* _TASK PROMPT_
When you reach the line with "You are a computer-use" in the listing below, transcribe it and each line after it up to and including the line with "Instruction: Open the", exactly and with nothing else.

===== SUPPLIED DATA

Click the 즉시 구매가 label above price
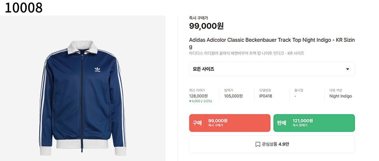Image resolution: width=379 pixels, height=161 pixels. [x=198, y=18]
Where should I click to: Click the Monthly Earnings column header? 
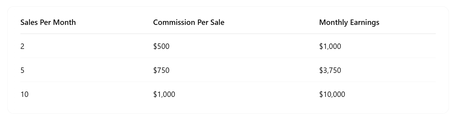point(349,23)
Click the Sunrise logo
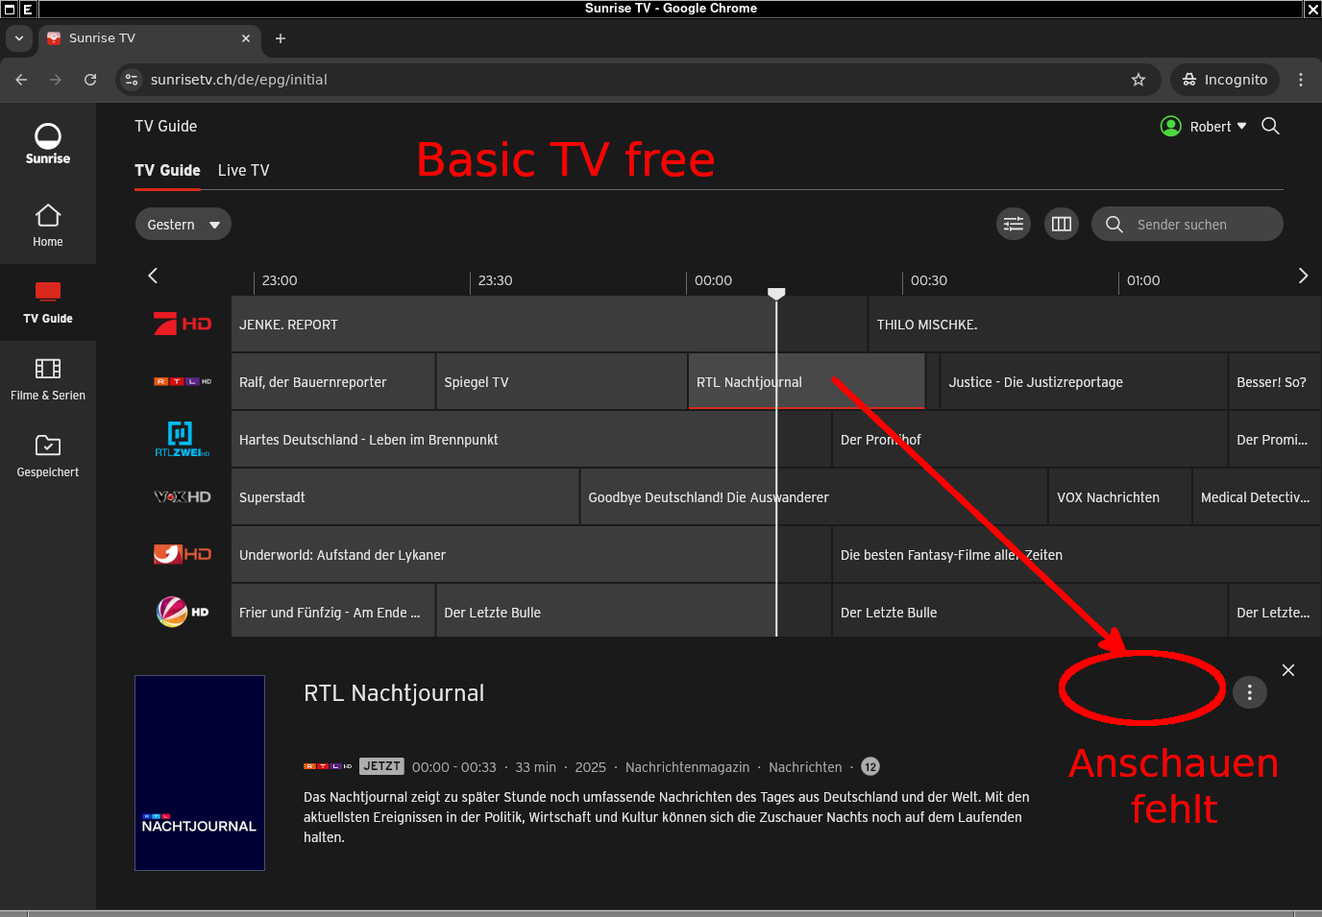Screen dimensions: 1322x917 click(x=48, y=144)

==========
===== SUPPLIED DATA

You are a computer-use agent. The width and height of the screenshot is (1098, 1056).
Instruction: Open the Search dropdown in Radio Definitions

==========

* _RESULT FOR THIS TASK_
You are a computer-use agent. The width and height of the screenshot is (1098, 1056).
Instruction: Open the Search dropdown in Radio Definitions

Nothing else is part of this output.